Tamil Nadu, long celebrated for its industrial prowess and political theatre, has lately distinguished itself for a far grimmer reason. In a horrifying medical scandal, at least 22 children have died across Madhya Pradesh and Rajasthan after consuming Coldrif, a cough syrup manufactured in the Southern State by Sresan Pharmaceuticals. What was supposed to ease sniffles and sore throats turned lethal. Tests revealed that the syrup contained diethylene glycol, a toxic chemical used in printing ink, far above safe limits.


G. Ranganathan, the Kancheepuram-based owner of Sresan, was arrested in Chennai by the Madhya Pradesh police. It came to light that the company had been adding up to a staggering 48 percent of DEG to Coldrif against the legal limit of 0.1 percent. And yet the syrup was allowed to flow into markets for years, leaving behind a bitter trail of grieving parents and children suffering from liver and kidney ailments.


This shocking has exposed Tamil Nadu’s Food and Drug Administration (FDA). Two senior drug inspectors have been suspended, but the real failure is systemic. Sresan Pharmaceuticals, first registered in 1990 and later struck off the Ministry of Corporate Affairs register, continued operating under a proprietary structure. Unbilled containers of toxic chemicals lay hidden in its factory. Stop-production orders and license suspensions, issued only after deaths occurred, are belated gestures, a bureaucratic fig leaf over a scandal of lethal negligence.
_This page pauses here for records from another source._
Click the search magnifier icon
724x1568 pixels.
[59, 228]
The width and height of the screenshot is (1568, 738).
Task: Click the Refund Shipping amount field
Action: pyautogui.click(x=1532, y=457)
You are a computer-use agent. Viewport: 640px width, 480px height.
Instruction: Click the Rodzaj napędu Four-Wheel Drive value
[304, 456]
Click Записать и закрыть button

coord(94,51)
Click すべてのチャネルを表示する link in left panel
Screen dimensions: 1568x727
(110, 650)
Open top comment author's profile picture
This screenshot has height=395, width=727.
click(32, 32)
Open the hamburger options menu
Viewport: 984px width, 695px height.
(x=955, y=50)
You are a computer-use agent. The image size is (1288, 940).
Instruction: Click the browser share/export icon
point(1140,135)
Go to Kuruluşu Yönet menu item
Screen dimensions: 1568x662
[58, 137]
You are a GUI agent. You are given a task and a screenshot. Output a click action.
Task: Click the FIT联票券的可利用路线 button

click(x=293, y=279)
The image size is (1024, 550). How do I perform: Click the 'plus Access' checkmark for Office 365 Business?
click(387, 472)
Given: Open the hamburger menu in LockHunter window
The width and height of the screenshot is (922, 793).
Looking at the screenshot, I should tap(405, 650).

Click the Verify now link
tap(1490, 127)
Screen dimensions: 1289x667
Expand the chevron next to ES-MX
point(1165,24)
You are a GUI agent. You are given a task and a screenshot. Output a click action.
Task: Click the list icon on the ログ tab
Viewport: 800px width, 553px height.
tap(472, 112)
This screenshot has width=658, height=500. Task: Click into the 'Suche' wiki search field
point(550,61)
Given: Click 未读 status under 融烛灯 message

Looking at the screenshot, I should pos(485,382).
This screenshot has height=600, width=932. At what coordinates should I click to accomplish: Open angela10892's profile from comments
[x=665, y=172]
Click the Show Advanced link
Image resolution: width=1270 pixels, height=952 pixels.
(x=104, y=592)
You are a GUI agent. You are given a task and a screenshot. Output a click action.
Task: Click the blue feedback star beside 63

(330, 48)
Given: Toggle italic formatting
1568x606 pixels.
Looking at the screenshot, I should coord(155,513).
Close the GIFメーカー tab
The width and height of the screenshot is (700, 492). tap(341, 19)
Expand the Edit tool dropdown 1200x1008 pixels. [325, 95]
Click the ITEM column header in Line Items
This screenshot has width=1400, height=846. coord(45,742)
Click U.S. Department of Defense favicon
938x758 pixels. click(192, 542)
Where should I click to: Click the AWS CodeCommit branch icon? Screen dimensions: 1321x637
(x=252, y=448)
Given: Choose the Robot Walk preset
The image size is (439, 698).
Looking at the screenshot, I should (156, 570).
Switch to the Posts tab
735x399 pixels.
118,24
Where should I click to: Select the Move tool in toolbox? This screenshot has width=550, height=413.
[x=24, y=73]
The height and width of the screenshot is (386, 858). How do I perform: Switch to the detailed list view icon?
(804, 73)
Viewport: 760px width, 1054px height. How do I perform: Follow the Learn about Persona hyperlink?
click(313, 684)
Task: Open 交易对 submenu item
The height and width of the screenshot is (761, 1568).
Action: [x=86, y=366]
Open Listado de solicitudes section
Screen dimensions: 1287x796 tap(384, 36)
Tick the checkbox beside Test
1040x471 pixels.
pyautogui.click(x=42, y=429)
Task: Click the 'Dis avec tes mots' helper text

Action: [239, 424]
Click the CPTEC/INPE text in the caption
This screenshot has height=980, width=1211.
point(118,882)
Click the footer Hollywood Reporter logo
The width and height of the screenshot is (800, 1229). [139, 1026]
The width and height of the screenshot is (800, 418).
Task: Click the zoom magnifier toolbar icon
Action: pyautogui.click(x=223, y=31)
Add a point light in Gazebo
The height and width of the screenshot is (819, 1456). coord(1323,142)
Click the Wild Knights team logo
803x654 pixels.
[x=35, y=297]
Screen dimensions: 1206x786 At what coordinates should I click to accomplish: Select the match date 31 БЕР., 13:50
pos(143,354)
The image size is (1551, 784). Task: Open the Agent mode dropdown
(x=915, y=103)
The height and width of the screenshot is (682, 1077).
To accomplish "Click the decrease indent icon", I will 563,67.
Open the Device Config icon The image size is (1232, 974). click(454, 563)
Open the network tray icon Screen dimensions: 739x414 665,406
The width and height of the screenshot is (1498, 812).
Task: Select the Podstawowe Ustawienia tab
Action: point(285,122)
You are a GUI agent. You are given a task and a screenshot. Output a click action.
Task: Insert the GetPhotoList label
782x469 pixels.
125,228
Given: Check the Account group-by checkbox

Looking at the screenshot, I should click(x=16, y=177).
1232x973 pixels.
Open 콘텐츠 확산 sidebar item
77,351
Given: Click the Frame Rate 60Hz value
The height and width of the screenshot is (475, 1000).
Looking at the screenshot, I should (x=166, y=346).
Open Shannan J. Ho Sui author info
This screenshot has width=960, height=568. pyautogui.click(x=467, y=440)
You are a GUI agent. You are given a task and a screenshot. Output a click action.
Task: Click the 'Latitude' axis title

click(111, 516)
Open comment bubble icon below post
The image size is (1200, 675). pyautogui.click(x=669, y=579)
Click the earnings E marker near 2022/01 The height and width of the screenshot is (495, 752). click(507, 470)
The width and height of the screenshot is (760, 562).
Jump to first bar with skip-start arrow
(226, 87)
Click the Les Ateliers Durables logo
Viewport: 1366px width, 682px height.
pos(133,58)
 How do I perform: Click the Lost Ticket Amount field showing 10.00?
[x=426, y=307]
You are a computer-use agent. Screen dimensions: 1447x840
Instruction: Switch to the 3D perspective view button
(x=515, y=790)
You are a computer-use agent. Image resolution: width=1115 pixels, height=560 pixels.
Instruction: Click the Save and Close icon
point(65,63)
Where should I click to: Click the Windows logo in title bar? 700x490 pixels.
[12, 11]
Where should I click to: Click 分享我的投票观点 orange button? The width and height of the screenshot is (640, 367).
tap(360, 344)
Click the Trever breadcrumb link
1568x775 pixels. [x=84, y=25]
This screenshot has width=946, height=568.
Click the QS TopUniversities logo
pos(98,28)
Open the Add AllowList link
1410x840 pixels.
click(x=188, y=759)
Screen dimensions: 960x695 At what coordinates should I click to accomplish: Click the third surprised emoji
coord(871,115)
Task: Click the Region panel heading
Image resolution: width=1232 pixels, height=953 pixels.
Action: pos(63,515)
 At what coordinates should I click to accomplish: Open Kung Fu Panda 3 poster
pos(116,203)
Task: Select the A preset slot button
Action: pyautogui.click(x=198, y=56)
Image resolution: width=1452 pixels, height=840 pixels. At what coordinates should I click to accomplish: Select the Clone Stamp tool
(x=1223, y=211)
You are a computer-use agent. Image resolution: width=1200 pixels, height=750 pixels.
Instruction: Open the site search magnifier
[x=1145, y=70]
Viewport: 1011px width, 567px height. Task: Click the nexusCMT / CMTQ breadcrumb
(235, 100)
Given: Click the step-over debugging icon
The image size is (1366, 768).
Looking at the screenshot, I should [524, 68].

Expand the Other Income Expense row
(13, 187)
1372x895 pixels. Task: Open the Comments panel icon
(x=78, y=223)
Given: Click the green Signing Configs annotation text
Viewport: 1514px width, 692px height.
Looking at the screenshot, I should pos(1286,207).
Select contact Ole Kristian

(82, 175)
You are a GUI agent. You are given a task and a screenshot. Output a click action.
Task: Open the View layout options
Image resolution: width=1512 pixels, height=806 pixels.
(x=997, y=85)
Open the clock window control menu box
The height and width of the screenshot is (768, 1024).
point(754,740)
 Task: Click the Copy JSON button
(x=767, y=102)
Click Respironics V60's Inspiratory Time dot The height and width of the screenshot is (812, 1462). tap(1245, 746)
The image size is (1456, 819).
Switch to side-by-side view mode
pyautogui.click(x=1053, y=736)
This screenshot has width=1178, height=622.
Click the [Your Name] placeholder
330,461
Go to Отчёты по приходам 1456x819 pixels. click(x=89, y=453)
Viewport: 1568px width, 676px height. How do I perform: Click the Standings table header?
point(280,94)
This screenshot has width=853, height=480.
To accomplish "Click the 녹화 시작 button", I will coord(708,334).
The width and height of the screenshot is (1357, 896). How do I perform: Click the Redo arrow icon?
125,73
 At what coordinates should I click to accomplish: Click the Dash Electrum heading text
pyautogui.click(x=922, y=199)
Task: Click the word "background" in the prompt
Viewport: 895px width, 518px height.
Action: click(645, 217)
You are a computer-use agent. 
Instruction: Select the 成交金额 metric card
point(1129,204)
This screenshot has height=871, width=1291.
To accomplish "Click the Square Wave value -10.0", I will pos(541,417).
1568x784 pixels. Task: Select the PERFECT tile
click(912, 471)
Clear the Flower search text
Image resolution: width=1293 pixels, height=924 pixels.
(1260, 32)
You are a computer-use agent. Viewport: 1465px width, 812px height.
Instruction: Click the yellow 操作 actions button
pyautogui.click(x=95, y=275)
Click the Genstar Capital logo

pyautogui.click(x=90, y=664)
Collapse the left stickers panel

Chief Minister M.K. Stalin may trumpet governance reforms, but these words ring hollow when a regulatory system allows children to die from preventable poison.


The Indian Medical Association (IMA) has rightly called for Union Health Minister J.P. Nadda’s intervention, noting that innocent doctors who prescribed Coldrif are being wrongfully targeted. The root cause is the manufacturer’s reckless adulteration and the FDA’s years of oversight failures. The deaths demand a national reckoning on pharmaceutical regulation, stricter quality control and accountability mechanisms that are enforced rather than papered over.


The Tamil Nadu government, predictably, emphasises the arrest of Ranganathan and the dramatic police operation that captured him. Yet. these are distractions. The real question is why a deadly syrup could be produced unchecked in the first place. DEG-laced Coldrif crossed state lines, killed children, and raised the possibility that other batches might have been exported, prompting the World Health Organisation to seek clarifications from Indian authorities. In a state that boasts of effective governance, this is a damning indictment of incompetence.


Oversight in pharmaceuticals amounts to the difference between life and death. If Tamil Nadu wishes to salvage credibility, it must conduct a thorough, transparent investigation into its FDA department, the political accountability of ministers and the chain of regulatory failures that allowe people like Sresan to operate with impunity. Meanwhile, Nadda must ensure that such lapses do not recur nationwide, making it clear that public health cannot be sacrificed on the altar of bureaucratic negligence. The federal government must act decisively before another preventable tragedy unfolds.